Ipsos Stock: Significant Rebound Following the Announcement of Annual Results for 2025
Ipsos shares saw an increase of 4.21% this Thursday, reaching 34.16 euros, following the publication of the group's annual results. Over the week, the stock has gained more than 13%, after a nearly 23% decline over the year. This movement comes as the company confirmed its preliminary figures and announced a strengthening of its technological organization.
Annual Financial Results and Strategic Appointments
Market research specialist Ipsos published its 2025 annual accounts on Wednesday, reporting a revenue of 2,524.7 million euros, up by 3.4%. However, organic growth remained modest at 0.6%, hindered by a deteriorating political environment impacting the Public Affairs activity. These figures, aligned with the preliminary data released in January, did not come as a surprise but appear reassuring after several months of decline in the stock. Additionally, the group announced the appointment of Nathan Brumby as Chief Platforms and Technology Officer, effective since February 16. This move is part of a reorganization aimed at enhancing the technological capabilities and development of Ipsos platforms, a strategic focus for the company in an industry undergoing digital transformation. The next key dates in the financial calendar include the first quarter 2026 results expected on April 16, followed by the annual general meeting scheduled for May 20.

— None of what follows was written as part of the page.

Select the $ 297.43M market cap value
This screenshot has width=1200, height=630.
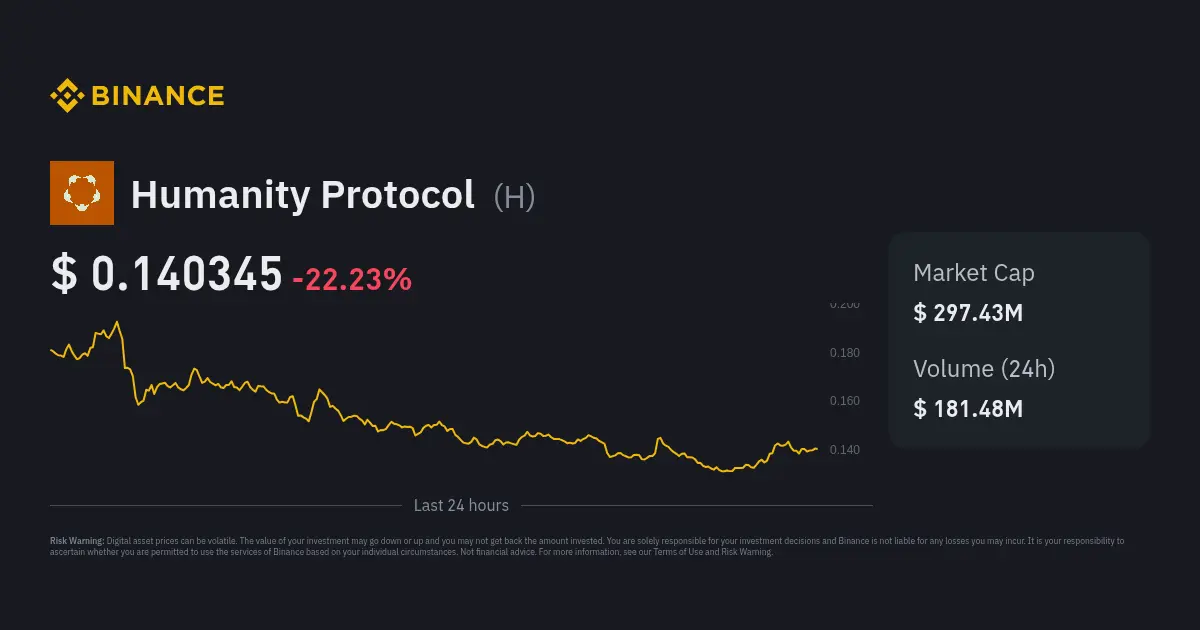[x=967, y=313]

Technical Analysis of Today's Trading Session
Technically, today's session allowed the stock to move above its 50-day moving average, located at 33.40 euros, a crossing that represents a positive short-term signal. However, this recovery should be viewed in light of the 200-day moving average, which stands at 36.99 euros, indicating a gap of more than 8% above the current price. This discrepancy reflects an underlying downward trend, confirmed by an annual decline of nearly 23%. The Relative Strength Index (RSI), which measures the momentum of a stock on a scale of 0 to 100, is at 43, a neutral level slightly below the equilibrium zone at 50. This positioning indicates that the stock is neither in an oversold nor in an overbought condition, leaving room for progression before reaching an overbought zone. The next resistance threshold is at 35.84 euros, a level the stock needs to surpass to confirm the strength of the ongoing rebound.